Signaling Meeting Minutes December 2009

From GO Wiki
Jump to navigation Jump to search
The printable version is no longer supported and may have rendering errors. Please update your browser bookmarks and please use the default browser print function instead.

2nd December - Documentation of T cell signaling structure

These images show the structure that we have set up to capture T cell signaling.

Initiation


Transmission




Consequence


Termination



Comments from Alex

December 7, 2009

Sandra and Jen,

Thanks for your work on these graphs. In general I like the approach, but I have a couple of comments:

1. T cell receptors bind the unique combination of MHC molecules and the peptide antigens held by them. Residues on both the MHC molecules and peptides are contacted. This is extremely well worked out and documented in the literature. In some cases, the peptide itself is not even required, and in other cases a lipid antigen or polysaccharide is present instead of a peptide antigen.

Furthermore, in the GO we define "MHC protein complex ; GO:0042611" as follows:

A transmembrane protein complex composed of an MHC alpha chain and, in most cases, either an MHC class II beta chain or an invariant beta2-microglobin chain, and with or without a bound peptide, lipid, or polysaccharide antigen.

We have similar definitions for the more specific terms "MHC class I protein complex," "MHC class Ib protein complex," and "MHC class II protein complex".

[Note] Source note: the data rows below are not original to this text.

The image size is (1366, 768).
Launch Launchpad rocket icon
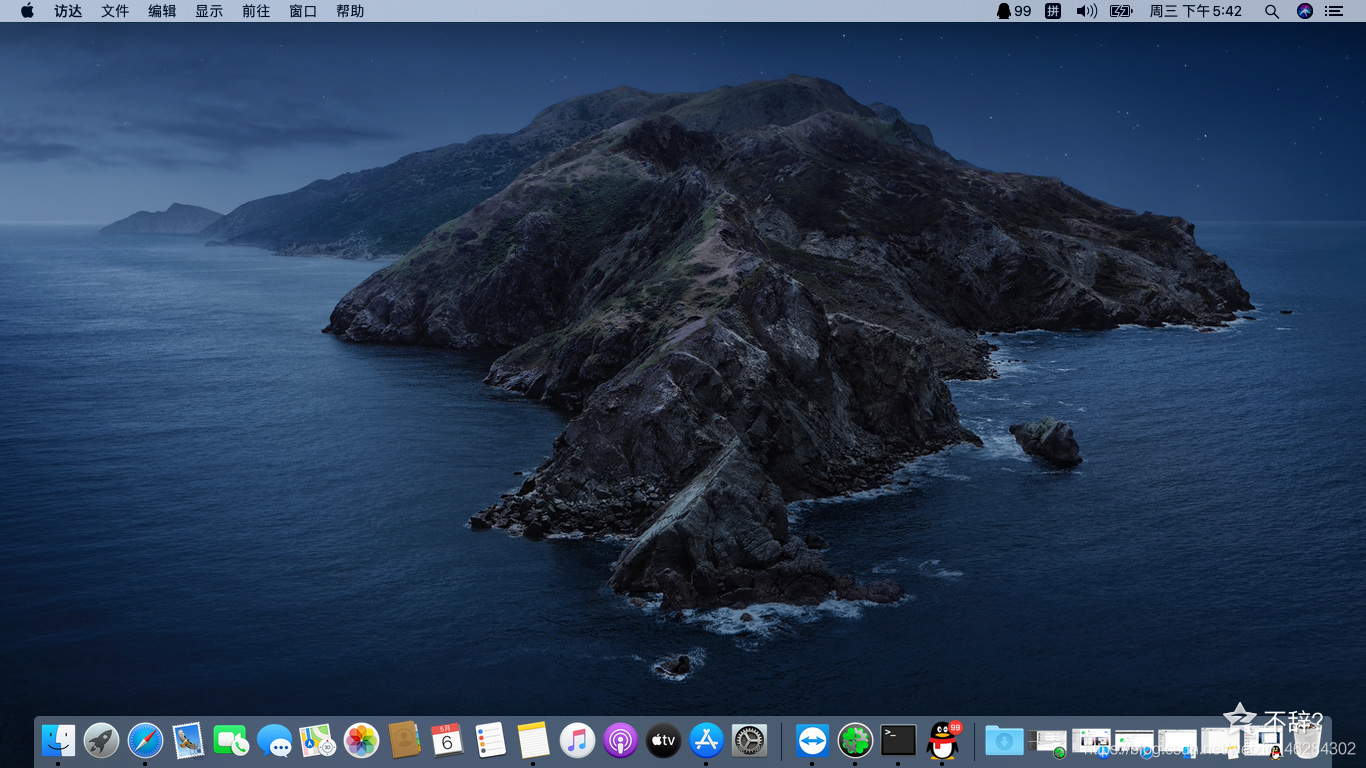point(101,740)
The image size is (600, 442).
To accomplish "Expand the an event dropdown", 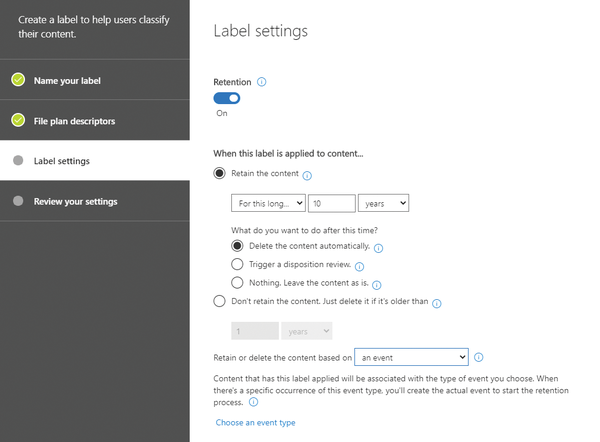I will pos(411,357).
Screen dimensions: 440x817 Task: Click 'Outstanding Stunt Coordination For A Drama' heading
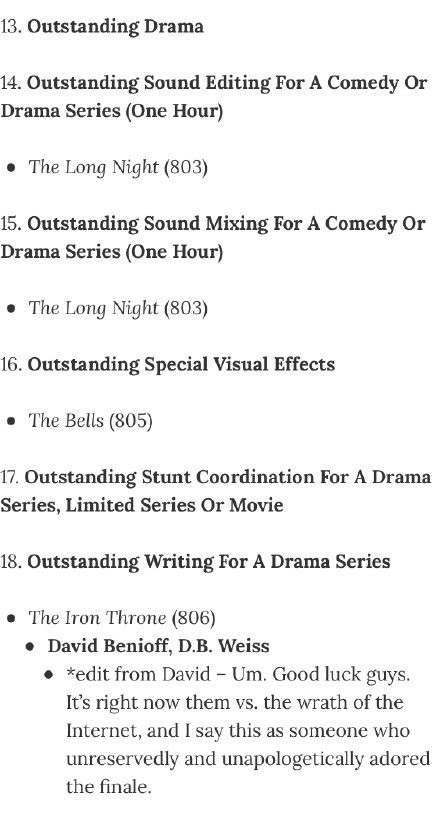(228, 477)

Thus, the term, "initiation of T cell receptor signaling by binding of a peptide antigen to the T cell receptor" is formulated incorrectly. The correct term name would be "initiation of T cell receptor signaling by T cell receptor binding of a MHC protein complex."

Moreover, there should be no direct relationship between "peptide antigen binding" and "initiation of T cell receptor signaling by T cell receptor binding of a MHC protein complex." The TCR receptor never binds peptide antigen by itself, but always in combination with an MHC protein complex, which by definition may or may not contain a peptide antigen.


2. Regulation of gene expression is an important consequence of TCR signaling. However, there are other, more immediate consequences in many cases. One additional term needed here is "regulation of T cell mediated cytotoxicity as a consequence of T cell signal transmission". This term is also an is_a to "regulation of T cell mediated cytotoxicity ; GO:0001914". An argument could be made that this is always positive regulation, but I'm not quite sure since antagonist peptide may block cytotoxicity. Probably we should include both positive and negative regulation terms.

Another term needed is "establishment of T cell polarity as a consequence of T cell signal transmission." This term is also an is_a to "establishment of T cell polarity ; GO:0001768".

In fact, for these terms, I would prefer the phrase "...as a consequence of T cell receptor signal transmission" instead, since we are concerned with signal transduction events cause by the T cell receptor, and not some of the other pathways in the T cell.

8th December

Receptor recycling

Moved "receptor recycling" to be under "signaling process". A number of recycling terms are missing and Sandra will write these out on paper during the week and pass them to Jennifer to be entered before the next meeting.

Action: Sandra: Write out recycling terms.
Action: Jennifer: Enter recycling terms.

Termination of T cell signal transduction

Additional parentage given to "termination of T cell signal transduction":

[i]negative regulation of T cell receptor signaling pathway
---[i]termination of T cell signal transduction
[i]termination of signal transduction
---[i]termination of T cell signal transduction

Signal initiation and the MHC Complex

Improved the relationships connecting initiation of T cell signaling to the binding terms in the function ontology:

Made new terms to enhance the function part of this graph:

The same has_part graph shown in tree form:

The structure of the terms was based on pre-existing terms in the cellular component ontology:

Consequence of signal transmission

The group liked the changes that Sandra had suggested for the structure of "consequence of signal transmission" the previous week. Alex had many ideas for other child terms.

Action: Jennifer and Alex to meet and fill in these child terms.

Future plan:

Having comprehensively captured one path we made the following plan for work:

  • Define the terms fully.
  • Move the pre-existing signaling terms under our new top terms.
  • Fully document the changes so that other people will be able to add paths in future.
  • Propose to the Consortium that the graph should be made live.

14th December

Participants: Sandra Orchard, Peter D'Eustachio, Alex Diehl, Jennifer Deegan.

We moved all the pre-existing terms to fit them under our new structure.

The action items from last week are still outstanding so we aim to do these in the coming week.

Jennifer is to add standard definitions to the undefined terms where possible, and will them mail out to the participants the list of terms we have added to the graph over this entire project.

Once we have all had another look at these terms and their definitions, we hope to publicise the changes to the whole consortium after Christmas, with a view to making the terms live a few weeks later.